Northstowe ne constitue pas un cas isolé. Elle fait partie de la politique de logement mise en place par le gouvernement travailliste, élu en juillet 2024. Le Premier ministre Keir Starmer a promis de construire 1,5 million de logements d’ici à 2029. La majorité de ces habitations seront bâties en extension de zones urbaines existantes, mais une « nouvelle génération de villes nouvelles » est également prévue. Northstowe se positionne comme un prototype : « Ce seront des lieux bien conçus, beaux, avec des logements abordables, des cabinets médicaux, des écoles et des transports publics, où les gens voudront vivre », a asséché le gouvernement.

Sur le papier, Northstowe répond à de nombreux critères : pistes cyclables, liaisons en bus vers Cambridge, trois lacs, espaces verts, objectifs de faibles émissions de carbone… « La ville se veut un modèle de durabilité », souligne Katja Stille, de l’agence d’urbanisme Tibbalds, responsable du projet.

Pourtant, dans la réalité, la ville semble en veille. « Il y a quelques places, une école, un espace culturel avec un food-truck… Mais aucune épicerie, pas de pharmacie, pas de gare », indique Emeline Vin. Actuellement, 1600 logements sont occupés sur les 10 000 prévus. Huit écoles devraient être ouvertes d’ici cinq ans. Mais les résidents commencent à s’impatienter : « Ils savaient qu’ils arrivaient dans une ville en développement… Mais pas que cela prendrait autant de temps », poursuit la correspondante.

L’idée de villes nouvelles n’est pas une nouveauté au Royaume-Uni. Elle remonte à l’après-guerre, portée par le gouvernement travailliste de Clement Attlee (1945-1951), qui, en plus de fonder le NHS (le système de santé publique britannique), a lancé de vastes projets d’urbanisme pour répondre à la crise du logement de l’époque. Parmi les exemples les plus notables figurent Milton Keynes, construite dans les années 1960, et aujourd’hui peuplée de plus de 250 000 habitants. Bien que ce soit un succès démographique, ce modèle est désormais critiqué.

« A l’époque, la voiture était reine et l’avenir du shopping se concentrait dans d’immenses centres commerciaux », se souvient Emeline Vin. Actuellement, les urbanistes mettent l’accent sur d’autres enjeux : biodiversité, mobilité douce, espaces partagés.
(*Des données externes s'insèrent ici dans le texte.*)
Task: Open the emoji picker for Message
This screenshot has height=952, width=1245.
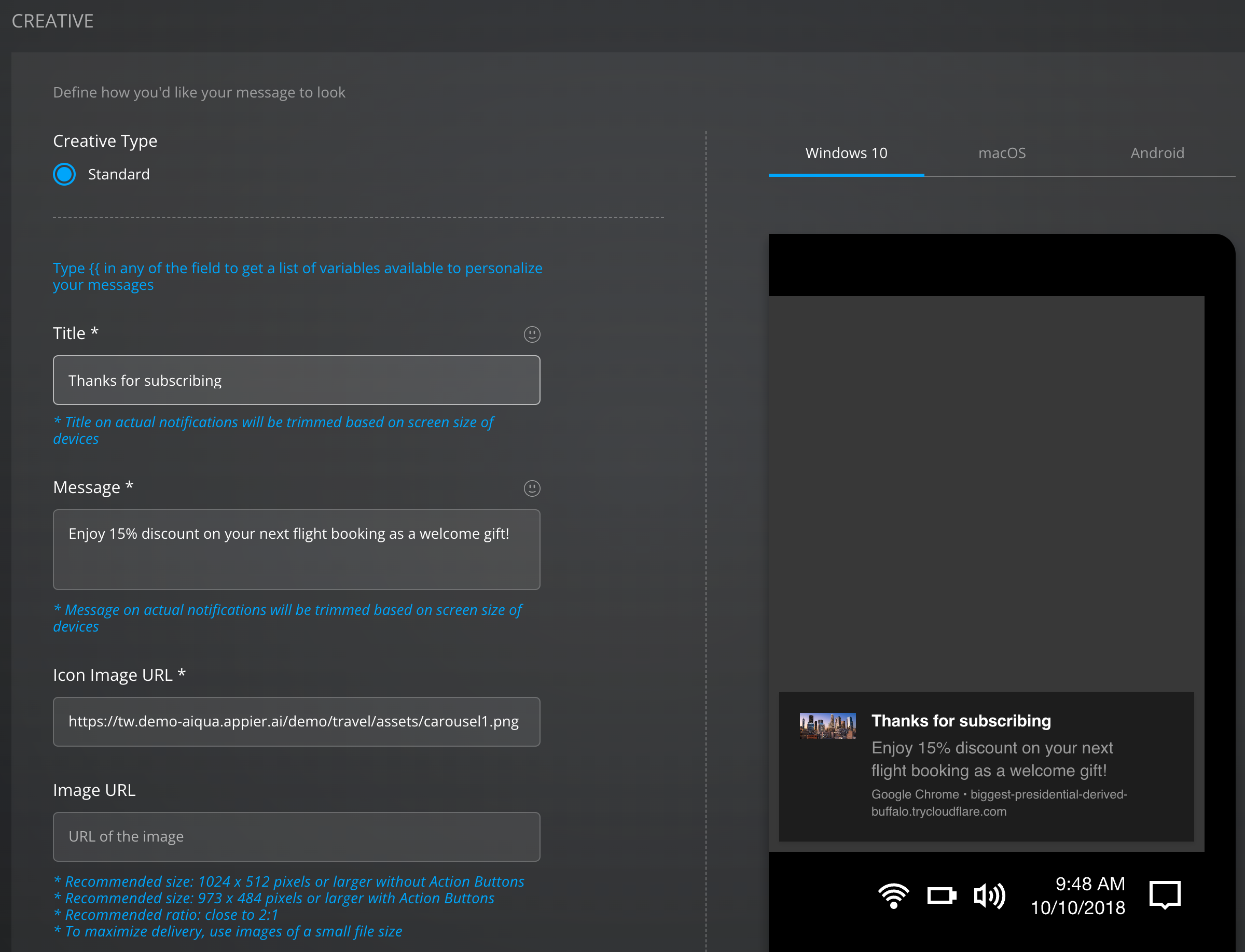Action: 531,488
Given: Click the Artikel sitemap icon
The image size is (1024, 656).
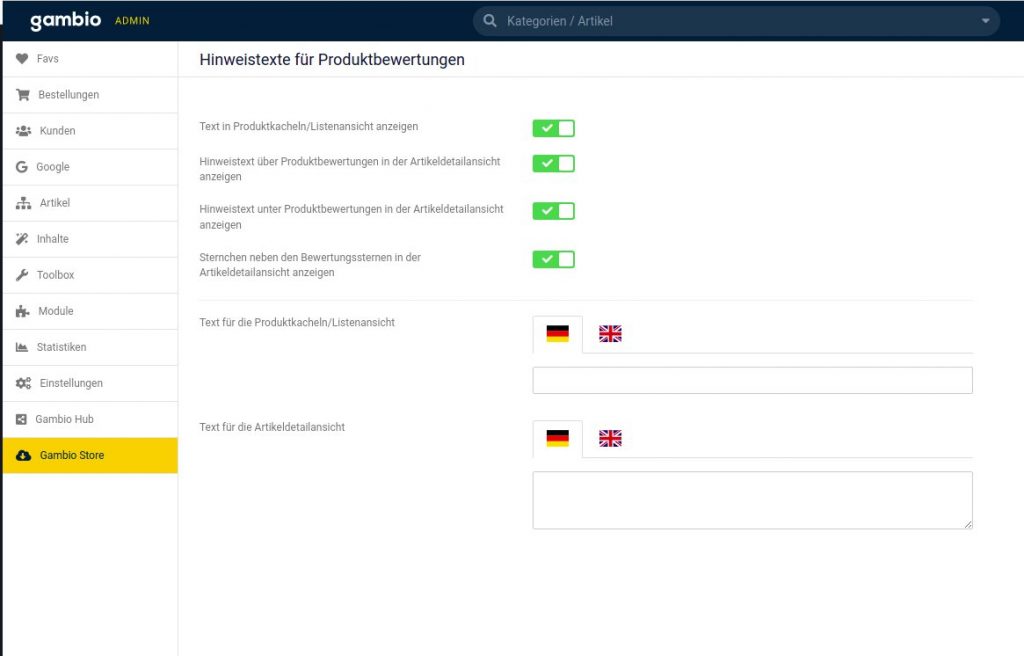Looking at the screenshot, I should (23, 203).
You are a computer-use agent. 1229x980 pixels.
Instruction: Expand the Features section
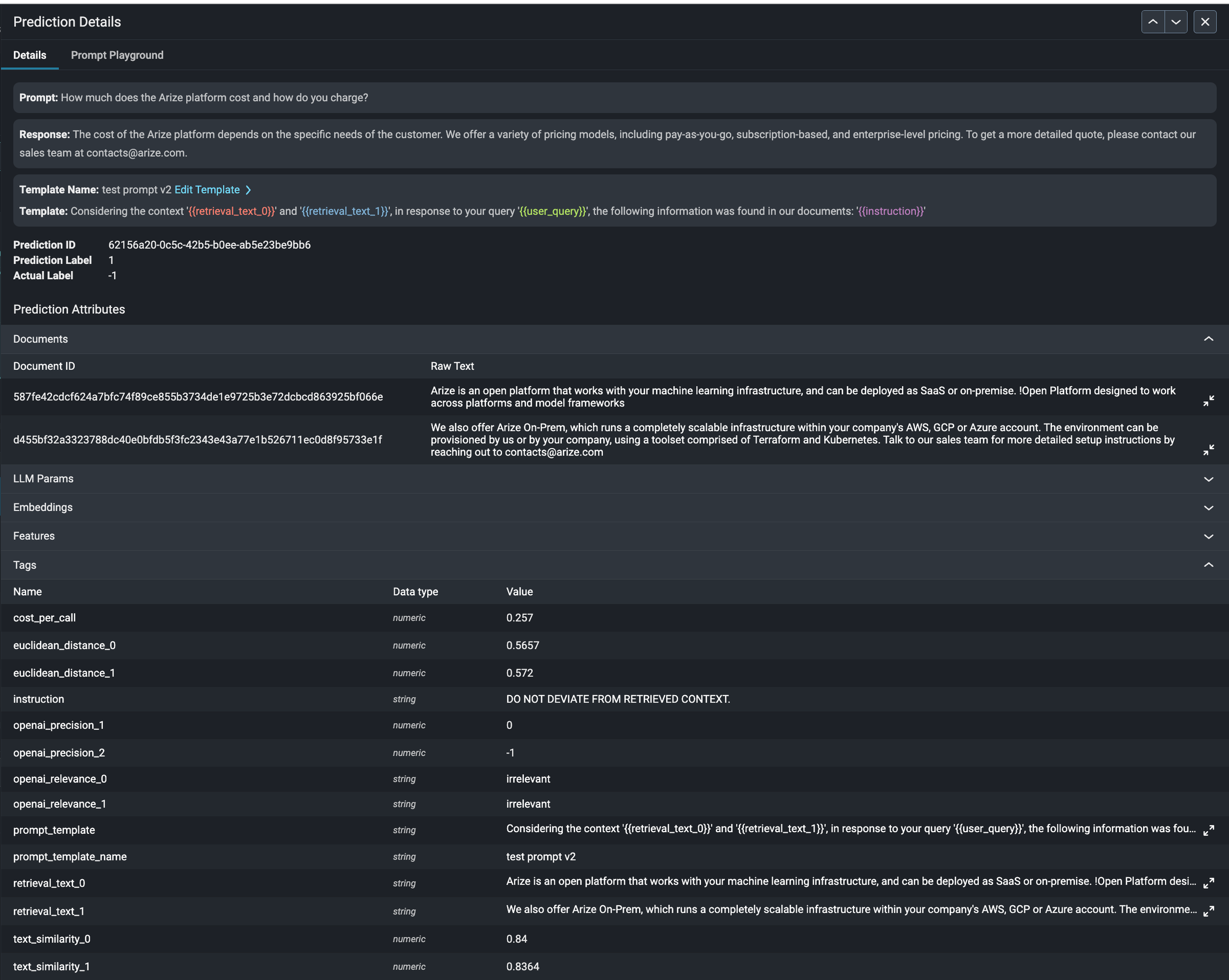1208,537
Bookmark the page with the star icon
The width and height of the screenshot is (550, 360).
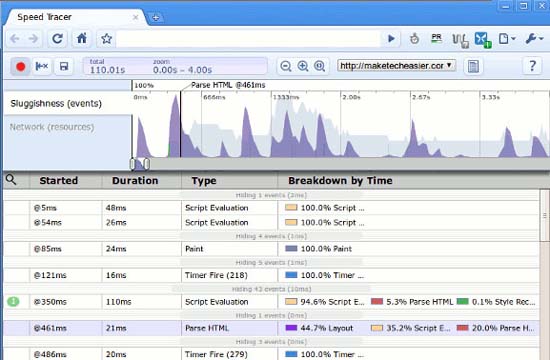click(106, 38)

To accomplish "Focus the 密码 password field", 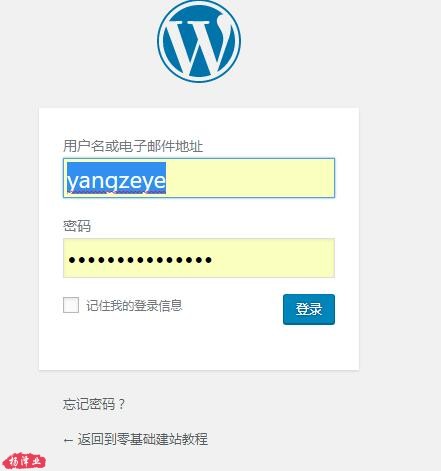I will [x=199, y=258].
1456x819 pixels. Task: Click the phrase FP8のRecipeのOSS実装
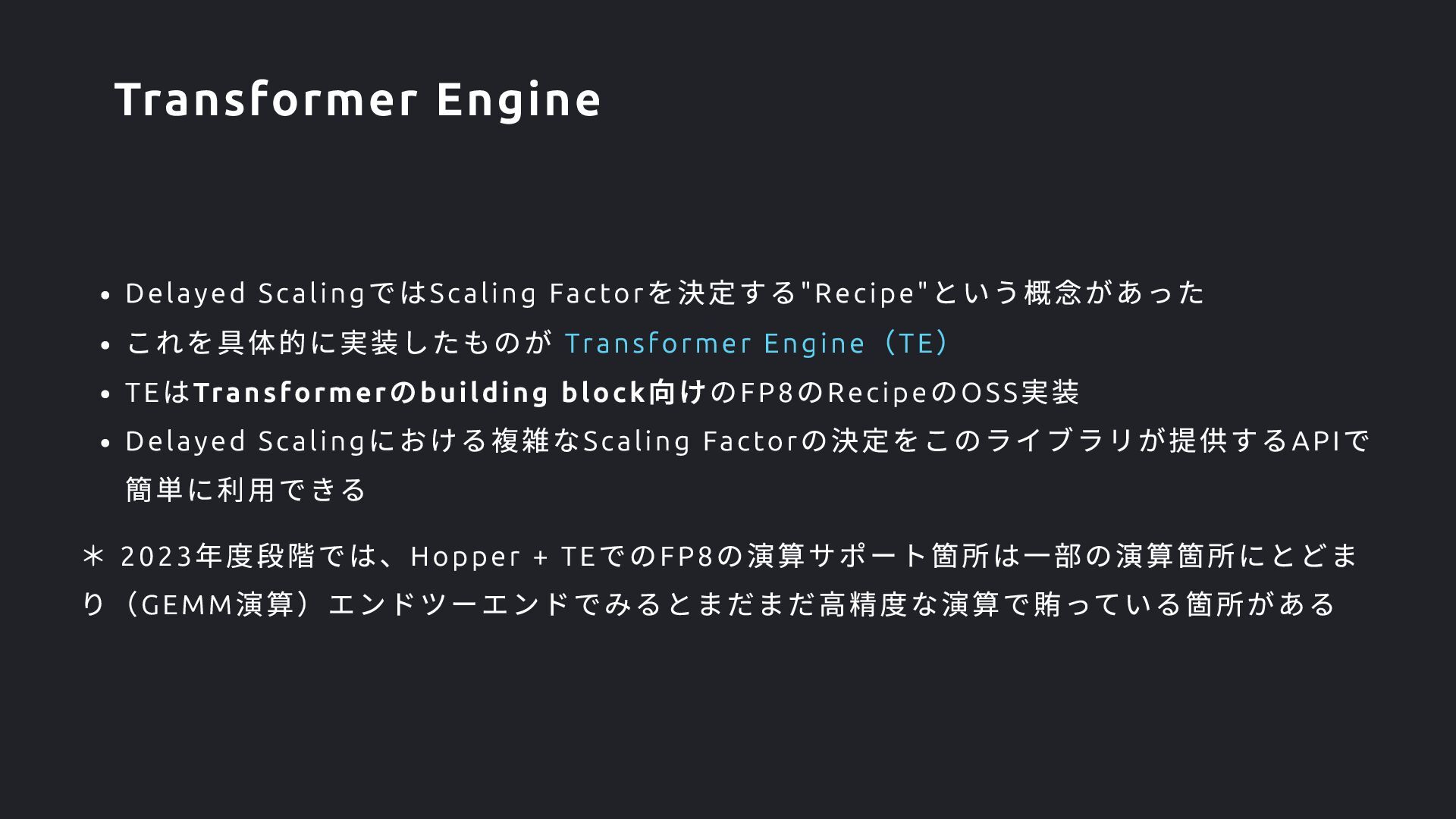909,392
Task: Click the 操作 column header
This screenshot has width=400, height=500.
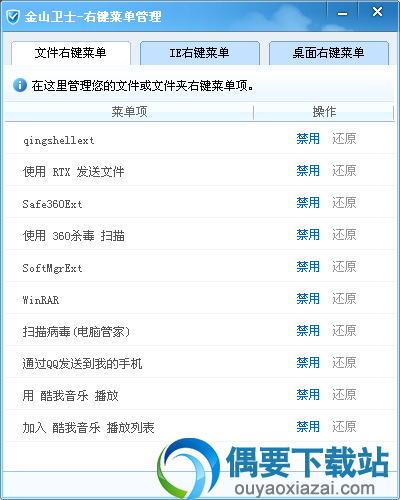Action: tap(324, 112)
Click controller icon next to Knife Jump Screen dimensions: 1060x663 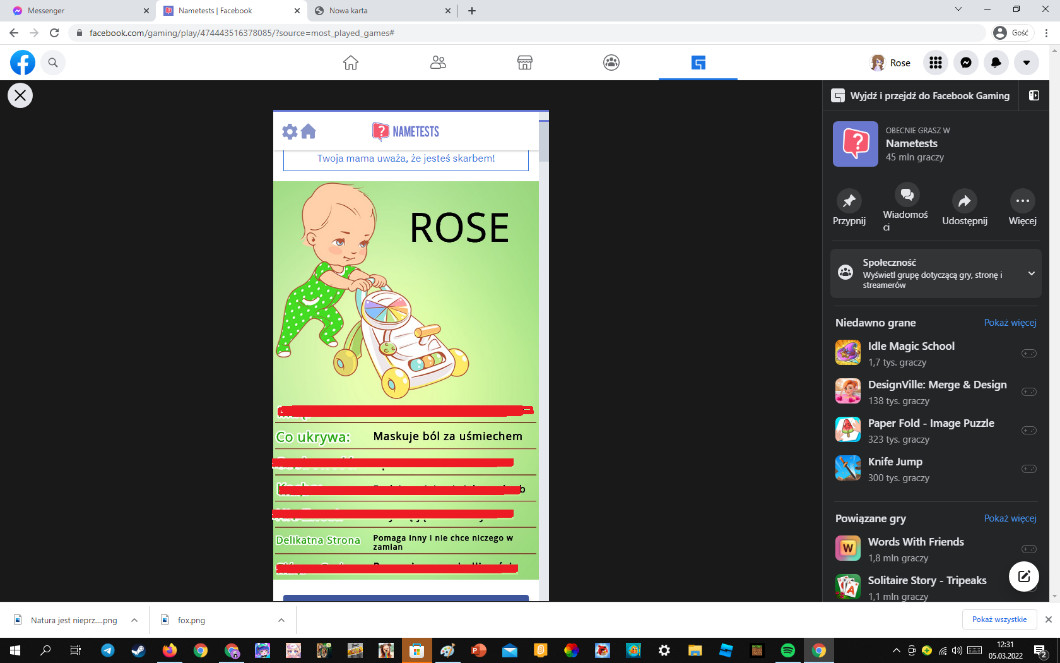coord(1028,469)
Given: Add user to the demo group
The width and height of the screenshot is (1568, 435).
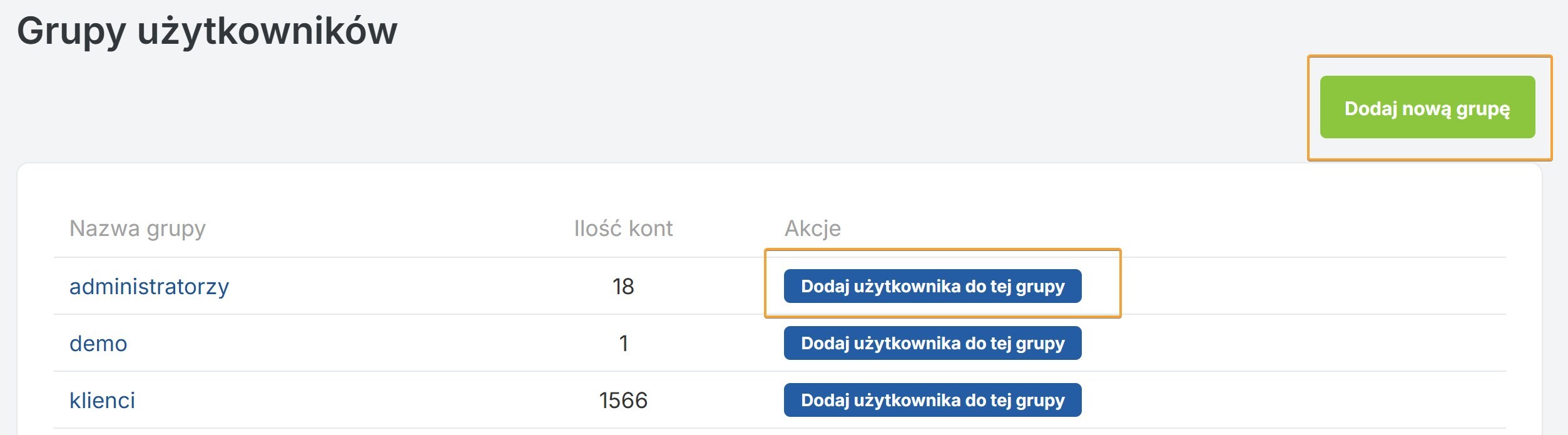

Northstowe aspire à rompre avec l’urbanisme monotone des années 60, souvent critiqué pour avoir engendré des « cités-dortoirs ».

Même repensée, la ville nouvelle ne peut, à elle seule, résoudre la grave crise immobilière que traverse le Royaume-Uni. L’offre reste nettement inférieure à la demande, qui est stimulée par la croissance démographique, l’augmentation de l’espérance de vie et l’immigration. De nombreux obstacles persistent sur le terrain : disponibilité du foncier, pénurie de matériaux, manque de main-d’œuvre qualifiée.

Le gouvernement Starmer a promis de réviser les lois d’urbanisme pour faciliter certains projets, y compris en assouplissant des réglementations environnementales, ce qui pourrait également provoquer des oppositions locales. « Northstowe, avec ses 10 000 logements, reste une goutte d’eau », reconnaît Emeline Vin. Cependant, cette ville représente plus qu’un simple projet immobilier. Elle fonctionne comme un laboratoire grandeur nature de la politique urbaine à venir. Une ville conçue pour l’avenir… à condition qu’elle respecte ses promesses : « Pour l’instant, on n’y vit pas. On y dort. Et on attend », conclut la correspondante.

Dans le reste du programme d' »Ici Le Monde », un grand reportage en Israël, où 60 000 réservistes viennent d’être mobilisés et où la mobilisation militaire fracture la société. Un éclairage est également porté sur la révolte des jeunes au Népal, en guerre ouverte contre une élite accusée de népotisme, avec le spécialiste de l’Asie, Emmanuel Veron.